═════ Given records ═════

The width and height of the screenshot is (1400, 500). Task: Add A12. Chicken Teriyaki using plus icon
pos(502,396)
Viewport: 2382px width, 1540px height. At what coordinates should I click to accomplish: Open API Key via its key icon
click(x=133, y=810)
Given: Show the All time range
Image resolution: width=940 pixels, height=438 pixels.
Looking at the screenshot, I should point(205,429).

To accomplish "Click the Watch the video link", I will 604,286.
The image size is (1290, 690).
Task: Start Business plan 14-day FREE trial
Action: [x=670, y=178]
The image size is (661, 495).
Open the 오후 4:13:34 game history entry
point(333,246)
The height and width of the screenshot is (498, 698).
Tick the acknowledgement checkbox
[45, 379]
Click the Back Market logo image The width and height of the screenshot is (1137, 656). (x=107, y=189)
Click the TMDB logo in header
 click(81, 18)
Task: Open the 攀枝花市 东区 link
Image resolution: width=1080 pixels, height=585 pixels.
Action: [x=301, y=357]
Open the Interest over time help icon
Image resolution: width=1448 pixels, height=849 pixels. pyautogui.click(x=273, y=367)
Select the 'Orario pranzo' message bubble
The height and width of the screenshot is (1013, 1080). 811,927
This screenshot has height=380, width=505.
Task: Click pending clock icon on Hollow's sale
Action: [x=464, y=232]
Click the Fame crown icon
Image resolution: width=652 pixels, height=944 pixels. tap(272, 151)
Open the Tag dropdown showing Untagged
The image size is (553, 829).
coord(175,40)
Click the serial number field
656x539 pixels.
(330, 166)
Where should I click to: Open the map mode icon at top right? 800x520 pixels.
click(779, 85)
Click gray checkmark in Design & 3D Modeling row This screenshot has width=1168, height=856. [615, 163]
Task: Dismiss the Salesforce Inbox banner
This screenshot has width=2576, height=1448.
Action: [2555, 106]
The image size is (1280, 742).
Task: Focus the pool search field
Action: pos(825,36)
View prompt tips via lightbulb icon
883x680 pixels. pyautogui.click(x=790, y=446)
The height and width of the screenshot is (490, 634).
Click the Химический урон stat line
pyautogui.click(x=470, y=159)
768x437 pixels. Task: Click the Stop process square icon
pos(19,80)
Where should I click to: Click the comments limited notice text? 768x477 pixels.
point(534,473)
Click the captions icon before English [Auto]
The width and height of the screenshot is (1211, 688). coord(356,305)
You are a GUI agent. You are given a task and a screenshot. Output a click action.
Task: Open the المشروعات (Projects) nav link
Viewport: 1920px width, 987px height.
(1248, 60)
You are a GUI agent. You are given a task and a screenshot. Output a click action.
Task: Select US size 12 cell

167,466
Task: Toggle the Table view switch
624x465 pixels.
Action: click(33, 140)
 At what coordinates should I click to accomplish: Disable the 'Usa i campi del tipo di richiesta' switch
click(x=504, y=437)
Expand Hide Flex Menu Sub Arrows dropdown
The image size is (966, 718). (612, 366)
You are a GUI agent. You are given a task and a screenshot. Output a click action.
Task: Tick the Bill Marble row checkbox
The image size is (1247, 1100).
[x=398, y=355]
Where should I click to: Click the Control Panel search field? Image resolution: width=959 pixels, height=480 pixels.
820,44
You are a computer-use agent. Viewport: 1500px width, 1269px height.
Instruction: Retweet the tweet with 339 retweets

═════

Work order: Would you mind giving all the records again exactly?

Response area:
The width and height of the screenshot is (1400, 500). Task: Add A12. Chicken Teriyaki using plus icon
pos(502,396)
Viewport: 2382px width, 1540px height. At what coordinates should I click to accomplish: Open API Key via its key icon
click(x=133, y=810)
Given: Show the All time range
Image resolution: width=940 pixels, height=438 pixels.
Looking at the screenshot, I should point(205,429).

To accomplish "Click the Watch the video link", I will 604,286.
The image size is (1290, 690).
Task: Start Business plan 14-day FREE trial
Action: [x=670, y=178]
The image size is (661, 495).
Open the 오후 4:13:34 game history entry
point(333,246)
The height and width of the screenshot is (498, 698).
Tick the acknowledgement checkbox
[45, 379]
Click the Back Market logo image The width and height of the screenshot is (1137, 656). (x=107, y=189)
Click the TMDB logo in header
 click(81, 18)
Task: Open the 攀枝花市 东区 link
Image resolution: width=1080 pixels, height=585 pixels.
Action: [x=301, y=357]
Open the Interest over time help icon
Image resolution: width=1448 pixels, height=849 pixels. pyautogui.click(x=273, y=367)
Select the 'Orario pranzo' message bubble
The height and width of the screenshot is (1013, 1080). 811,927
This screenshot has height=380, width=505.
Task: Click pending clock icon on Hollow's sale
Action: [x=464, y=232]
Click the Fame crown icon
Image resolution: width=652 pixels, height=944 pixels. tap(272, 151)
Open the Tag dropdown showing Untagged
The image size is (553, 829).
coord(175,40)
Click the serial number field
656x539 pixels.
(330, 166)
Where should I click to: Open the map mode icon at top right? 800x520 pixels.
click(779, 85)
Click gray checkmark in Design & 3D Modeling row This screenshot has width=1168, height=856. [615, 163]
Task: Dismiss the Salesforce Inbox banner
This screenshot has width=2576, height=1448.
Action: [2555, 106]
The image size is (1280, 742).
Task: Focus the pool search field
Action: pos(825,36)
View prompt tips via lightbulb icon
883x680 pixels. pyautogui.click(x=790, y=446)
The height and width of the screenshot is (490, 634).
Click the Химический урон stat line
pyautogui.click(x=470, y=159)
768x437 pixels. Task: Click the Stop process square icon
pos(19,80)
Where should I click to: Click the comments limited notice text? 768x477 pixels.
point(534,473)
Click the captions icon before English [Auto]
The width and height of the screenshot is (1211, 688). coord(356,305)
You are a GUI agent. You are given a task and a screenshot. Output a click action.
Task: Open the المشروعات (Projects) nav link
Viewport: 1920px width, 987px height.
(1248, 60)
You are a GUI agent. You are given a task and a screenshot. Output a click action.
Task: Select US size 12 cell

167,466
Task: Toggle the Table view switch
624x465 pixels.
Action: click(33, 140)
 At what coordinates should I click to accomplish: Disable the 'Usa i campi del tipo di richiesta' switch
click(x=504, y=437)
Expand Hide Flex Menu Sub Arrows dropdown
The image size is (966, 718). (612, 366)
You are a GUI agent. You are given a task and a screenshot. Output a click action.
Task: Tick the Bill Marble row checkbox
The image size is (1247, 1100).
[x=398, y=355]
Where should I click to: Click the Control Panel search field? Image resolution: width=959 pixels, height=480 pixels.
820,44
You are a computer-use agent. Viewport: 1500px width, 1269px height.
Instruction: Retweet the tweet with 339 retweets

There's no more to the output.